Called Penryn, the new chip could spawn a next generation of PCs. According to various reports issued from an Intel demonstration of the technology, the chip's major breakthrough is that it's the first to use the 45-nanometer generation of transistors. These thinner transistors, says Intel, promise better energy efficiencies as well as faster processing speed. Because you can fit more transistors on a chip, and because each transistor processes faster they don't expend as much energy. The new "thin" was achieved using a new metal instead of the traditional silicon gates in the transistors.
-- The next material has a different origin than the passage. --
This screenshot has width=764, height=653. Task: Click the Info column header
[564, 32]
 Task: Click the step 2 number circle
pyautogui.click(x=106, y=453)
Penryn is a smaller, thinner version of the latest Core Duo chips that Intel introduced last year. The amount of processing power each one holds is impressive. A nanometer is a billionth of a meter; 400 million of these transistors will be able to fit on a chip that's half the size of a postage stamp, say the reports. It's not just the size—the chip will have a number of new instructions that speed up common processing tasks like multimedia processing and search.

According to reports, these chips will be ready later this year. IBM announced that it has also developed a 45-nanometer technology withits partners :Toshiba, Sony, and AMD. The company intends to incorporate them into chips in 2008.

And so the race to thinner chips is on. I'm sure we'll find out more about this announcement during the coming weeks, but it's good to know that thinner and faster (let's hope cheaper, too) is still a part of the culture.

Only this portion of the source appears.